Governador do Mato Grosso do Sul chora e critica Minc

O governador de Mato Grosso do Sul, André Puccinelli (PMDB), chorou hoje pela manhã, durante discurso proferido na solenidade de abertura do primeiro Fórum de Gestão Pública, em Campo Grande. Puccinelli comentava a proibição, pelo governo federal, da implantação de novos projetos de usinas de álcool na bacia hidrográfica do Alto Paraguai, para proteger a região do Pantanal.

VENILSON FERREIRA, Agencia Estado

17 de setembro de 2009 | 17h53

No discurso, Puccinelli defendeu o zoneamento feito pelo governo do Estado e afirmou que o ministro do ministro do Meio Ambiente, Carlos Minc, não vê as razões técnicas do projeto, apenas as ideológicas.

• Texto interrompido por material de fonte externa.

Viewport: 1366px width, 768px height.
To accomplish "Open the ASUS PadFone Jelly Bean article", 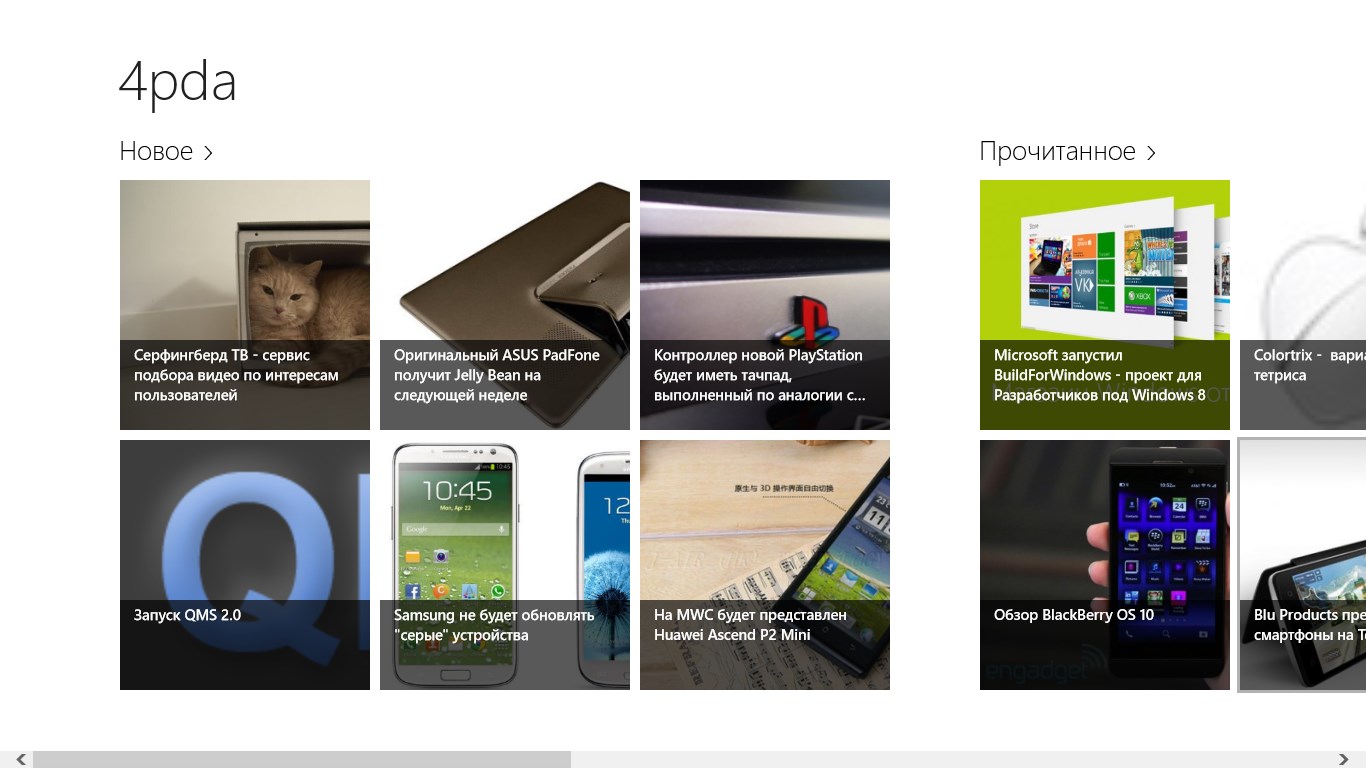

Segundo ele, "entregaram o Brasil para os estrangeiros somente pela conquista do selo verde e que se fuzilem Mato Grosso do Sul e Mato Grosso".

Nota divulgada pela assessoria de imprensa do governo do MS relata o argumento de Puccinelli sobre o Zoneamento Ecológico Econômico (ZEE) feito pelo Estado, "que preserva o bioma Pantanal e não irá permitir usina de álcool na região". Puccinelli afirmou que "é proibido o plantio de cana-de-açúcar, pecuária extensiva, só é permitido mesmo o capim natural do bioma pantanal".

Puccinelli disse em seu discurso que na Bacia Hidrográfica do Alto Paraguai é permitida a atividade produtiva, mas com regras para a utilização. "Queremos plantar cana-de-açúcar que recupera o solo", argumenta, citando estudo do Instituto de Preservação de Controle Climático (IPCC) da ONU, que mostra que para cada um milhão de toneladas de cana é absorvido 1,5 milhão de tonelada de gás carbônico do ar.

A nota oficial também apresenta o argumento do coordenador do zoneamento estadual, Sérgio Yonamine. Ele entende que a atividade econômica permitida na região da Bacia Hidrográfica do Alto Paraguai não coloca em risco o Pantanal. "Não há liberação total da área, existem regras de preservação e utilização produtiva do território", esclarece.

Yonamine diz que não há divergência entre o zoneamento estadual e o federal. "Tecnicamente, as conclusões que tivemos são as mesmas já que trabalhamos paralelamente. A divergência se deu agora no final por orientação do governo federal. O governador tem debatido esse assunto, mostrando a importância de se preservar a atividade produtiva em consonância com a preservação ambiental. O Estado tem que proteger, colocar regras, mas também tem que se desenvolver", finaliza.